Google ML Crash Course #4 Notes: Real-World ML

This post is part of a four-part summary of Google's Machine Learning Crash Course. For context, check out this post. This fourth module covers critical considerations when building and deploying ML models in the real world, including productionisation best practices, automation, and responsible engineering.

Production ML systems

Introduction

The model is only a small part of real-world production ML systems. It often represents only 5% or less of the total codebase in the system. MlSystem.png

Source: Production ML systems | Machine Learning | Google for Developers

Static versus dynamic training

Machine learning models can be trained statically (once) or dynamically (continuously).

Static training (offline training) Dynamic training (online training)
Advantages Simpler. You only need to develop and test the model once. More adaptable. Keeps up with changes in data patterns, providing more accurate predictions.
Disadvantages Sometimes stale. Can become outdated if data patterns change, requiring data monitoring. More work. You must build, test, and release a new product continuously.

Choosing between static and dynamic training depends on the specific dataset and how frequently it changes.

Monitoring input data is essential for both static and dynamic training to ensure reliable predictions.

Source: Production ML systems: Static versus dynamic training | Machine Learning | Google for Developers

Static versus dynamic inference

Inference involves using a trained model to make predictions on unlabelled examples, and it can be done as follows:

Static inference (offline inference, batch inference) Dynamic inference (online inference, real-time inference)
Advantages No need to worry about cost of inference; allows post-verification of predictions before pushing Can infer a prediction on any new item as it comes in
Disadvantages Limited ability to handle uncommon inputs Compute-intensive and latency-sensitive; monitoring needs are intensive

Choosing between static and dynamic inference depends on factors such as model complexity, desired prediction speed, and the nature of the input data.

Static inference is advantageous when cost and prediction verification are prioritised, while dynamic inference excels in handling diverse, real-time predictions.

Source: Production ML systems: Static versus dynamic inference | Machine Learning | Google for Developers

When to transform data?

Feature engineering can be performed before or during model training, each with its own advantages and disadvantages.
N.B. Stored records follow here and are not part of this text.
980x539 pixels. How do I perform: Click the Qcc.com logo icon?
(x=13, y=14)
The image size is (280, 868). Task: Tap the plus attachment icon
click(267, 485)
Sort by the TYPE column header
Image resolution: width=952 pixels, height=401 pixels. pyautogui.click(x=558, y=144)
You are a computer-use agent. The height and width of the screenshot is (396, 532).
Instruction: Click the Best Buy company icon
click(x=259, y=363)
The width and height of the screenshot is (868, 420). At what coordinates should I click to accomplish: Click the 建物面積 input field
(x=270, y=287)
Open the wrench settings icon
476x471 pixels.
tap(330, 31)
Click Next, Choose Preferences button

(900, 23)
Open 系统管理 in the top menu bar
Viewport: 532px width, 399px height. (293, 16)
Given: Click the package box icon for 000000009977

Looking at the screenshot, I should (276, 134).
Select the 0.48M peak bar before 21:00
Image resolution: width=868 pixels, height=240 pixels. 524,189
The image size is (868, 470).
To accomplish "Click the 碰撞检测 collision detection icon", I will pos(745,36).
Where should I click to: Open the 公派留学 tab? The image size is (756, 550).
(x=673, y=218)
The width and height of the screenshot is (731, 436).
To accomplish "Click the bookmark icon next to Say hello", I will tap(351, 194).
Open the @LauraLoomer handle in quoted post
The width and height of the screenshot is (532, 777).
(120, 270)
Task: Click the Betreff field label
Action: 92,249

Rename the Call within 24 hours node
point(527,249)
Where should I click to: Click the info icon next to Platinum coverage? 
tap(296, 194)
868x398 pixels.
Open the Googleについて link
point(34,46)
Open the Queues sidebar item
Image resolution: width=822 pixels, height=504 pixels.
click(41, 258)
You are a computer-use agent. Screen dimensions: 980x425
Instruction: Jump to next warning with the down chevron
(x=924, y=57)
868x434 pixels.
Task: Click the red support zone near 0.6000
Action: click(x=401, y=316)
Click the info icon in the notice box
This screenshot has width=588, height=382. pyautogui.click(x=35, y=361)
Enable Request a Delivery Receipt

Source: Production ML systems: When to transform data? | Machine Learning | Google for Developers

Deployment testing

Deploying a machine learning model involves validating data, features, model versions, serving infrastructure, and pipeline integration.

Reproducible model training involves deterministic seeding, fixed initialisation order, averaging multiple runs, and using version control.

Integration tests ensure that different components of the ML pipeline work together seamlessly and should run continuously and for new model or software versions.

Before serving a new model, validate its quality by checking for sudden and gradual degradations against previous versions and fixed thresholds.

Ensure model-infrastructure compatibility by staging the model in a sandboxed server environment to avoid dependency conflicts.

Source: Production ML systems: Deployment testing | Machine Learning | Google for Developers

Monitoring pipelines

ML pipeline monitoring involves validating data (using data schemas) and features (using unit tests), tracking real-world metrics, and addressing potential biases in data slices.

Monitoring training-serving skew, label leakage, model age, and numerical stability is crucial for maintaining pipeline health and model performance.

Live model quality testing uses methods such as human labelling and statistical analysis to ensure ongoing model effectiveness in real-world scenarios.

Implementing proper randomisation through deterministic data generation enables reproducible experiments and consistent analysis.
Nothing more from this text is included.